[Dataset entries]
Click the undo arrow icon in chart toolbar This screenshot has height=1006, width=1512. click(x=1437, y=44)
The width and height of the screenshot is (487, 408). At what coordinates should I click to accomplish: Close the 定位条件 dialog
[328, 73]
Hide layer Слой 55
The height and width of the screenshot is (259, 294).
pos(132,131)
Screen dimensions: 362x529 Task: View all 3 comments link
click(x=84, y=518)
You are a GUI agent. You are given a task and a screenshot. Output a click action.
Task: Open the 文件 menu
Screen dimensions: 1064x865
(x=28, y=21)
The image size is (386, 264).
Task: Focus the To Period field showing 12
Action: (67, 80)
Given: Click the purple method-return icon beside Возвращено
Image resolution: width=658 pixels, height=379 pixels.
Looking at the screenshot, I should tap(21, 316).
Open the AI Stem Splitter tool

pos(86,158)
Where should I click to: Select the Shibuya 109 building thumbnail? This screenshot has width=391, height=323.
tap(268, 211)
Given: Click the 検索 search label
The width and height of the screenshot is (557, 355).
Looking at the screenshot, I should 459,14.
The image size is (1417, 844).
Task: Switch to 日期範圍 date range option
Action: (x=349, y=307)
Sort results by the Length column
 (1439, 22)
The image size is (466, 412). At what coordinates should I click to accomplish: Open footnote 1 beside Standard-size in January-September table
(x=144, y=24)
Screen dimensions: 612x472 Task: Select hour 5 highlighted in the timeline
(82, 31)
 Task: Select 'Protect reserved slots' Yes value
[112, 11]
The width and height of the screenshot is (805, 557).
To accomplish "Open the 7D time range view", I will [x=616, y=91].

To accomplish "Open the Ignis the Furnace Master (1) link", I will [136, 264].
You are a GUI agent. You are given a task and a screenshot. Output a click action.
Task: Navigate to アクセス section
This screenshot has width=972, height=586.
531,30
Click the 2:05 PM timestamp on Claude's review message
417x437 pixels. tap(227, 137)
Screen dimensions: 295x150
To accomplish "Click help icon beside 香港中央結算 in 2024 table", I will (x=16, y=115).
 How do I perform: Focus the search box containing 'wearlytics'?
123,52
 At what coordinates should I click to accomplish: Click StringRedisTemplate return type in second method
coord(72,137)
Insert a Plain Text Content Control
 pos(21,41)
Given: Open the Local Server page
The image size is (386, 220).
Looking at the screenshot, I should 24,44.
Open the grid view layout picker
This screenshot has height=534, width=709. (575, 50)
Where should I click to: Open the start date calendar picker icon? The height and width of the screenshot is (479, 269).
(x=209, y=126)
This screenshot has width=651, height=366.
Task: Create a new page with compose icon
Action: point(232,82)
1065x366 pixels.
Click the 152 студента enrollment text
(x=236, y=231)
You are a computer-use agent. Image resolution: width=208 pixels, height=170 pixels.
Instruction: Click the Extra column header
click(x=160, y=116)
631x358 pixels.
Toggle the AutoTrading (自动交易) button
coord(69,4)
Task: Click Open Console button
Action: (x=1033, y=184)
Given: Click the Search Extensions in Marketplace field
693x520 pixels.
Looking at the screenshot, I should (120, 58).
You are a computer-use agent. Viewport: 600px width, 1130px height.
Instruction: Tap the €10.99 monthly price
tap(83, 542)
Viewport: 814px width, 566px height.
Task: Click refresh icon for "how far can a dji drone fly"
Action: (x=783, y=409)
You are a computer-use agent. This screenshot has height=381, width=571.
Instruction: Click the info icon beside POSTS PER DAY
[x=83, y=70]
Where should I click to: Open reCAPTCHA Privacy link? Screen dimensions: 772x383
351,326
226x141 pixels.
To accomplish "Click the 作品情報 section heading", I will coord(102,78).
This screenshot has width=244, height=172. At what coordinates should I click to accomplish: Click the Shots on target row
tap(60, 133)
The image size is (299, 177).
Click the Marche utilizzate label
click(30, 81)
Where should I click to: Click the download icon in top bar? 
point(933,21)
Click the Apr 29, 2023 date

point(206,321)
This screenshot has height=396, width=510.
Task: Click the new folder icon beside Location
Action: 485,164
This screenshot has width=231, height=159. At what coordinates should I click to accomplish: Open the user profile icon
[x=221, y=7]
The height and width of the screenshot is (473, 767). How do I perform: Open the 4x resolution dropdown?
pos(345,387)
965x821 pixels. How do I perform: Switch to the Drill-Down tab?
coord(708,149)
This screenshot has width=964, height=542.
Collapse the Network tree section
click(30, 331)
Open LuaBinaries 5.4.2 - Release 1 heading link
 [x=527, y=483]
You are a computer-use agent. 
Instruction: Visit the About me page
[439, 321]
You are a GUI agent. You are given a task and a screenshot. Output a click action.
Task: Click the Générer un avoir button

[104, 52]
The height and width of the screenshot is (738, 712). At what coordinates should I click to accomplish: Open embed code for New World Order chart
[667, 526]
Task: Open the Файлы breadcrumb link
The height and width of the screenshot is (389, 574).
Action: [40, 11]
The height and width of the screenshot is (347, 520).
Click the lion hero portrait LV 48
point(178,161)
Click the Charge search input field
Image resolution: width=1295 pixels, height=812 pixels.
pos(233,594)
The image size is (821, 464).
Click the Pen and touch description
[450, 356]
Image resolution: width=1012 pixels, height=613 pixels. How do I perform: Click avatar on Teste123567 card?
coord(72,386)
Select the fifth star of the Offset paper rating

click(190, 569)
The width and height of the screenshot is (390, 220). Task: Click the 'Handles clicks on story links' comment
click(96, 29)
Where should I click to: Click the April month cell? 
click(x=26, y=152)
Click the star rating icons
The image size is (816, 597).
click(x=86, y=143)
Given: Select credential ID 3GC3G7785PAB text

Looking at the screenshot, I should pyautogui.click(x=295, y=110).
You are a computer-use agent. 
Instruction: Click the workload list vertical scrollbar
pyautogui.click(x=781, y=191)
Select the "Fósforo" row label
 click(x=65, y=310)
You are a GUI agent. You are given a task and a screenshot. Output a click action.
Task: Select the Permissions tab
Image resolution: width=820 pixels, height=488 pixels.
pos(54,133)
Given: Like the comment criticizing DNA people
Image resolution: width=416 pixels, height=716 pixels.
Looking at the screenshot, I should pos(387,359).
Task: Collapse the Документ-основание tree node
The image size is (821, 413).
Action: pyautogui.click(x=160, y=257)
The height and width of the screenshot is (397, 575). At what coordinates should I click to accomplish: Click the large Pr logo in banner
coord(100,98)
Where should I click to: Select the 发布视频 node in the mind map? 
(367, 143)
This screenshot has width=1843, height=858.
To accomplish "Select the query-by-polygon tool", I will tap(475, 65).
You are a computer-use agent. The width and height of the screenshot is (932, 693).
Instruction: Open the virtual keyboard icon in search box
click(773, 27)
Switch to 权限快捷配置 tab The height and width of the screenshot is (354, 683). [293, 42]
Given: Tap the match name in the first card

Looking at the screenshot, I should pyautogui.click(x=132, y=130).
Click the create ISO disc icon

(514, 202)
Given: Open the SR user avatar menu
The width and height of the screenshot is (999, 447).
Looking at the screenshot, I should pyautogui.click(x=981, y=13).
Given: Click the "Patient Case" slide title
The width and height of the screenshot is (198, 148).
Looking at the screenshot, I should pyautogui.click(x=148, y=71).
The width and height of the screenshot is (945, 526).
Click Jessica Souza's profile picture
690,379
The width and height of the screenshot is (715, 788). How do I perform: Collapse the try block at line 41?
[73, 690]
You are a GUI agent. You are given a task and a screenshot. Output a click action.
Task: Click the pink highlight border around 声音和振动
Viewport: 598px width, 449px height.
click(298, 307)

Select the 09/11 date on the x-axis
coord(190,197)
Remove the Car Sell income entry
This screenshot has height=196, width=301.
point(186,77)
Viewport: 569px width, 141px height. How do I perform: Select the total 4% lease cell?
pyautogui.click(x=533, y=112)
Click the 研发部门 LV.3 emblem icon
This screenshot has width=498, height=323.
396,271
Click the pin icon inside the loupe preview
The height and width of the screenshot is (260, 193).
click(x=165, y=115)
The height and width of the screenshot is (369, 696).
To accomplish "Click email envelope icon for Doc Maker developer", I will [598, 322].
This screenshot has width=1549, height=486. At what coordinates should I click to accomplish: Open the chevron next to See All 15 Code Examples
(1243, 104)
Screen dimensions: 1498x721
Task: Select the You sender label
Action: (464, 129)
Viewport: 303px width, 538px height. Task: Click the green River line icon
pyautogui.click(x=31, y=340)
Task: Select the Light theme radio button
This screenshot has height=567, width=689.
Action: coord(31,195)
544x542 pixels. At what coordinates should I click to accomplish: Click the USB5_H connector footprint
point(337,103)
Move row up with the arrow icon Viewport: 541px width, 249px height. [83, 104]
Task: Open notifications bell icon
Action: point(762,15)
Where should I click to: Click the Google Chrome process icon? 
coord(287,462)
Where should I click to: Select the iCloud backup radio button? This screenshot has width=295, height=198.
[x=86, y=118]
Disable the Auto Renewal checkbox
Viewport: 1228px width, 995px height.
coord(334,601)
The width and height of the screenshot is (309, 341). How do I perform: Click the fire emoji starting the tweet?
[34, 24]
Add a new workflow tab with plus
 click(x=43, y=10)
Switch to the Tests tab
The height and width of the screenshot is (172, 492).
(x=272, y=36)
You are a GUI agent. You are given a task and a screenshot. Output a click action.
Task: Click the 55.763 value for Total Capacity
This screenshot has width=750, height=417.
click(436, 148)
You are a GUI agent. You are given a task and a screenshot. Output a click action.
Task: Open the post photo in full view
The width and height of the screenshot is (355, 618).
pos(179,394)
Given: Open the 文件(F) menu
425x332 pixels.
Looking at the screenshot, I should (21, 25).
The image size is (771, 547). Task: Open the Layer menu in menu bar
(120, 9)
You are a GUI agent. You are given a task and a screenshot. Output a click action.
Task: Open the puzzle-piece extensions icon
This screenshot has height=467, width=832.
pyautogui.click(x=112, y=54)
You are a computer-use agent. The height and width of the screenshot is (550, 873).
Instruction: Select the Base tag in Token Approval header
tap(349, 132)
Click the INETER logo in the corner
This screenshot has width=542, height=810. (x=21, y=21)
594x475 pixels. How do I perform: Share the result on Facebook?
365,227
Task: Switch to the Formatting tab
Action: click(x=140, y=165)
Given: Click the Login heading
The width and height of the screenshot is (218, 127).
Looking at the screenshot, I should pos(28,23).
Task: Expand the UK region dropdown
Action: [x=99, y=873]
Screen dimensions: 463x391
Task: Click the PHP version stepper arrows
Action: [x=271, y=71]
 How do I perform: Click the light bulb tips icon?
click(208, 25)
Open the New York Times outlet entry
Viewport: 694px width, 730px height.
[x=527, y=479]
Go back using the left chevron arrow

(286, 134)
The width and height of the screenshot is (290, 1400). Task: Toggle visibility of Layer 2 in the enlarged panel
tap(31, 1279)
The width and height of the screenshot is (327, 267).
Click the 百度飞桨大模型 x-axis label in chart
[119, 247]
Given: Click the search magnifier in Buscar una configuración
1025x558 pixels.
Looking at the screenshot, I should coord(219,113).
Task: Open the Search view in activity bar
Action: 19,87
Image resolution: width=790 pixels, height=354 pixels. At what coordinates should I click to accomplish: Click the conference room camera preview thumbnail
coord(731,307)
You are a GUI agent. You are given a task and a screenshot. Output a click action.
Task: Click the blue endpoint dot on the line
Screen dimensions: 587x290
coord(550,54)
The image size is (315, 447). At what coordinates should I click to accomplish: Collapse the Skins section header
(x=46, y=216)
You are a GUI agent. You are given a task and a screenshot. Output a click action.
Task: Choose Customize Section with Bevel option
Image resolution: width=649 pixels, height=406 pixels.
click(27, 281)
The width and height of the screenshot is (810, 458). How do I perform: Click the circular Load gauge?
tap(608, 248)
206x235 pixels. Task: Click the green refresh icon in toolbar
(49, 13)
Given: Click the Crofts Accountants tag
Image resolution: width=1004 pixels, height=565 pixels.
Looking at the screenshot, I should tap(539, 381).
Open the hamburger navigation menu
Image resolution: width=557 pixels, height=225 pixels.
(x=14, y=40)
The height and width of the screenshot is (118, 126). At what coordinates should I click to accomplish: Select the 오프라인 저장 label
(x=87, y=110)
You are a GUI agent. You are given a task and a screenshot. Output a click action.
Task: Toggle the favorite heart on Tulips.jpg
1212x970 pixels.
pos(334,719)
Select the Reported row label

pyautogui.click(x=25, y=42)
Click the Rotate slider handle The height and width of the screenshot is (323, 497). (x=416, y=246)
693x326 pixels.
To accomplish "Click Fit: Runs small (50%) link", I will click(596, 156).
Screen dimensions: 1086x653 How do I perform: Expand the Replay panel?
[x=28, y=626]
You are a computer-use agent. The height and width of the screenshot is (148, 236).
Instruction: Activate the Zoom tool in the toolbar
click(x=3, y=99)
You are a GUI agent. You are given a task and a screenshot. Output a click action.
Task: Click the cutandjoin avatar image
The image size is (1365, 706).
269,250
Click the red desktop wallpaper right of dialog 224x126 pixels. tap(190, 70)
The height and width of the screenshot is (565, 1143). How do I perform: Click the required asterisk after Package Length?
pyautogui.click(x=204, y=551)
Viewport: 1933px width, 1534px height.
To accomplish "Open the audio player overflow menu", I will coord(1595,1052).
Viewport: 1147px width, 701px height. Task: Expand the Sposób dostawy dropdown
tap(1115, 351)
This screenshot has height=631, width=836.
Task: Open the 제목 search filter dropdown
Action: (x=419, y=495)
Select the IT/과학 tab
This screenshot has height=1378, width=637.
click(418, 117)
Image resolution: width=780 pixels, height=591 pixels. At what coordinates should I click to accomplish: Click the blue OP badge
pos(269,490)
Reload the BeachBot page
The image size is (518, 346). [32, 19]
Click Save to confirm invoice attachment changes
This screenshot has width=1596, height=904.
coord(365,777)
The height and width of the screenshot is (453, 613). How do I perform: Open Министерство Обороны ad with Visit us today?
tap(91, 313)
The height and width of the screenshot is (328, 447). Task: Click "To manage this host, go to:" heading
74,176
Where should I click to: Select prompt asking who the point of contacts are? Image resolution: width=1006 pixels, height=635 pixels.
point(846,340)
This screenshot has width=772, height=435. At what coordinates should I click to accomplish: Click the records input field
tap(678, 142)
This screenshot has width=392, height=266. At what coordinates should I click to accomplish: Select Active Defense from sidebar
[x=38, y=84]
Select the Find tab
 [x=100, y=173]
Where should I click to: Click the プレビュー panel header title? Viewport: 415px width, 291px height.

DIRECTIONS >>
Count the lines above in which the word "computer" appears, then state only that count.

WRITTEN REPLY >>
8